◆ **Problem to work on**:
Format the records from the line containing "Image resolution: width=1456" through the line containing "click(x=161, y=121)", both included, as a JSON list of strings with one string per line and blank lines omitted, leaving out the pictures.

◆ **Records to process**:
· · ·
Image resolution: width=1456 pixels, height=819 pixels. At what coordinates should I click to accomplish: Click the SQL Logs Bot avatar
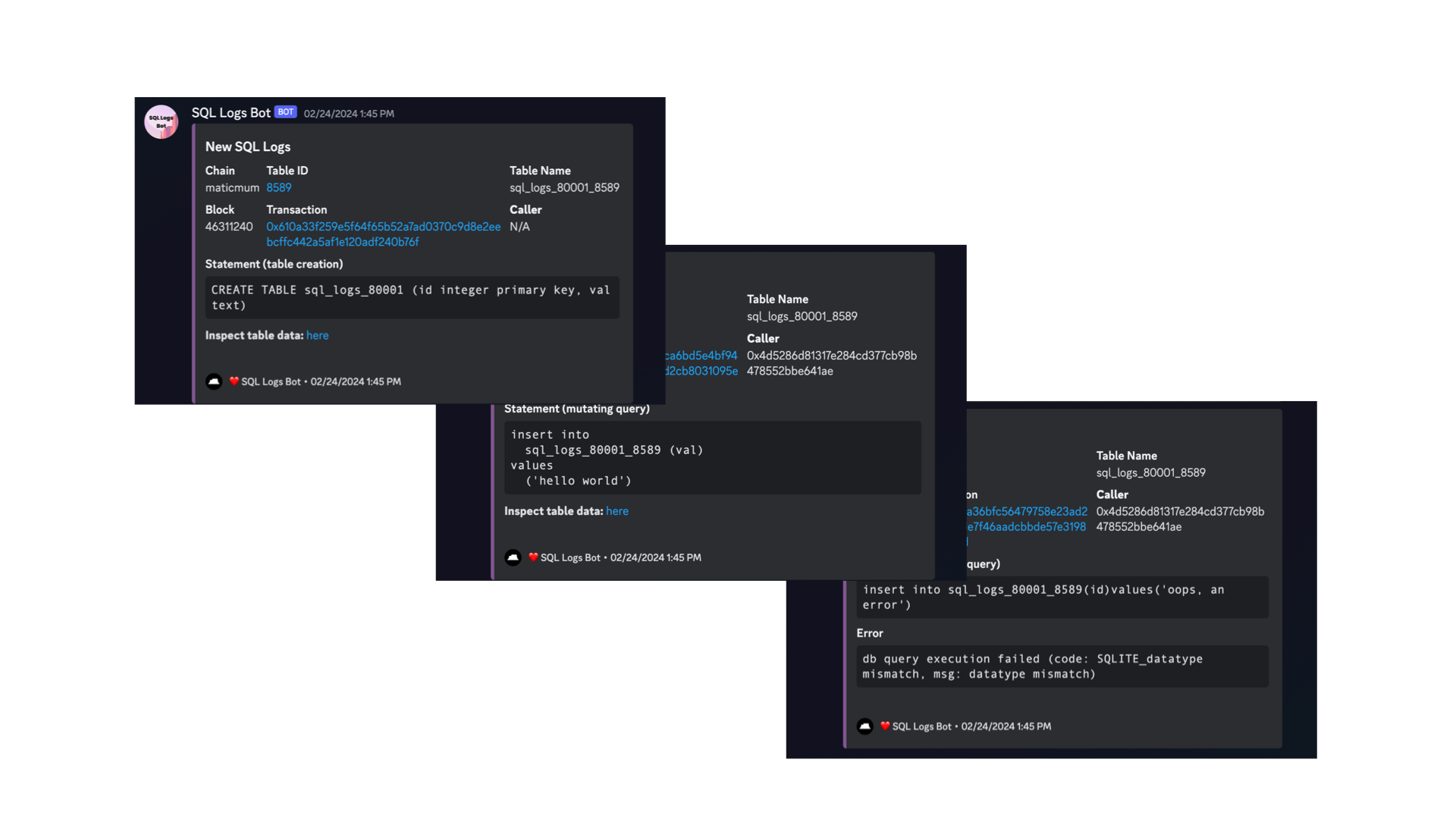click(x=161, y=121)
· · ·
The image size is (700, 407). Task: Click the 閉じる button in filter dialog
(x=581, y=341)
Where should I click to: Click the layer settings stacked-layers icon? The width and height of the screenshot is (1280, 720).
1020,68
· · ·
◆ **Answer to this task**:
[
  "Image resolution: width=1456 pixels, height=819 pixels. At what coordinates should I click to accomplish: Click the SQL Logs Bot avatar",
  "click(x=161, y=121)"
]